▶ _REQUIRED ACTION_
Look below for the lines from the one with "Given: Click 'Условия" to the one with "The height and", and copy exactly those lines, both ends included.

▶ _EXERCISE MATERIAL_

________________

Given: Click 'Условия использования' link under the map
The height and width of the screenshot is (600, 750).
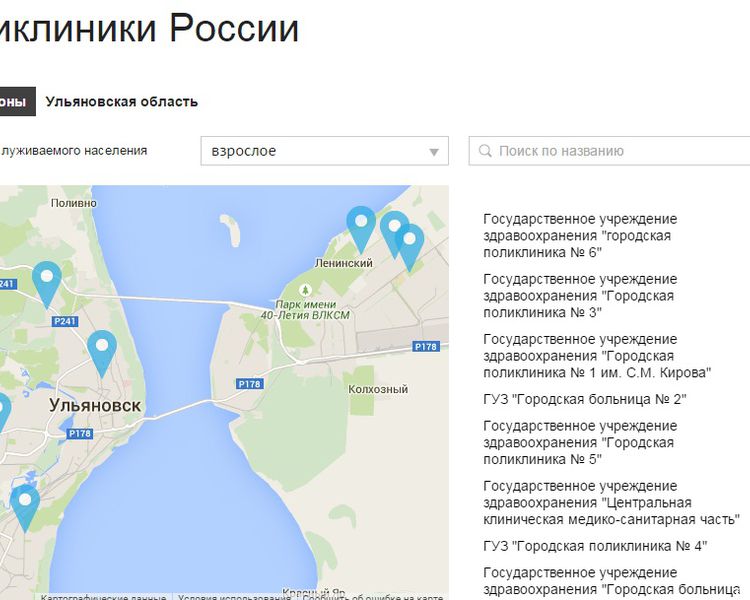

________________

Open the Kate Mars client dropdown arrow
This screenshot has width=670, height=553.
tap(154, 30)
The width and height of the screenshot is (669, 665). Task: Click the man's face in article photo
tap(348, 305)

________________

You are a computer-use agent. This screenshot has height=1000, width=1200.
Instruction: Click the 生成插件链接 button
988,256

________________

▶ _EXERCISE RESPONSE_
Given: Click 'Условия использования' link under the map
The height and width of the screenshot is (600, 750).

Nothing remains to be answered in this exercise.